:: Exercise brief ::
Edit the listing below by replacing "Go to" with "Navigate to" and keeping everything else unchanged. Leave the pictures out of your version.

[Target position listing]

________________________________________

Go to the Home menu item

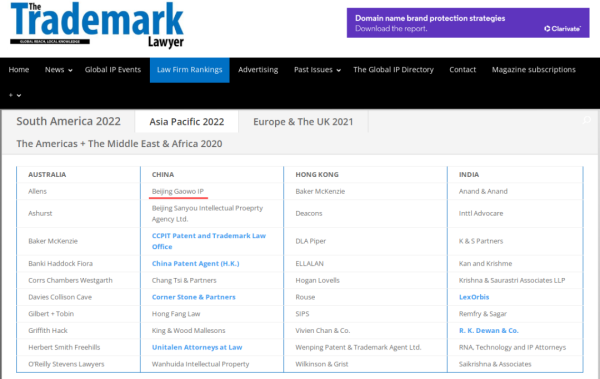click(19, 70)
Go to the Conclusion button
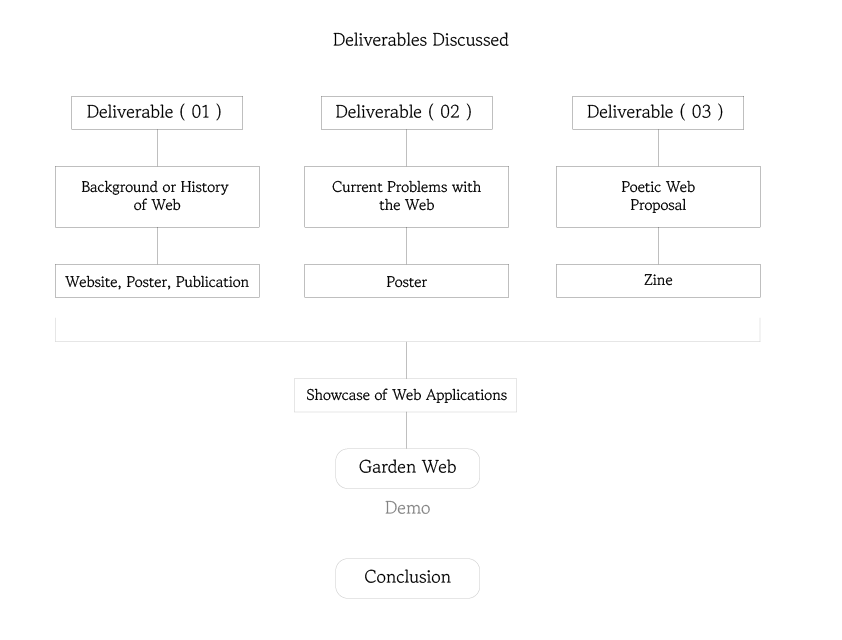This screenshot has width=842, height=640. (407, 578)
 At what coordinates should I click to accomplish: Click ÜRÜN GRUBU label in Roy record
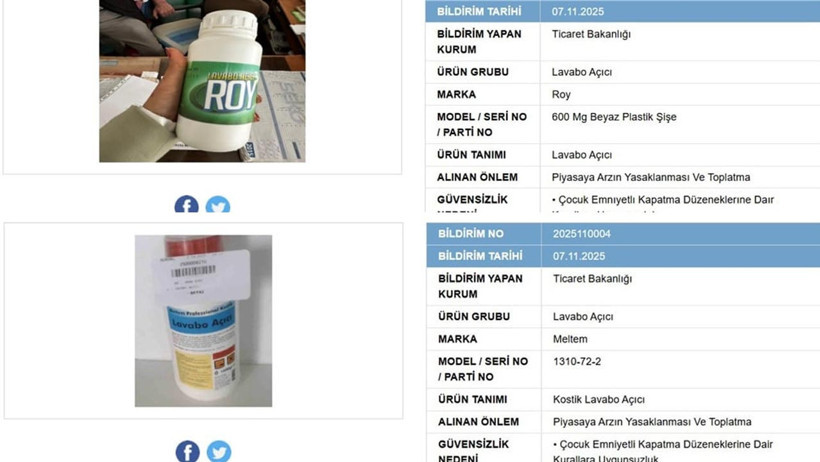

________________________________________

:: Complete answer ::
Navigate to the Home menu item

click(19, 70)
Navigate to the Conclusion button
This screenshot has width=842, height=640. (407, 578)
 At what coordinates should I click to accomplish: Click ÜRÜN GRUBU label in Roy record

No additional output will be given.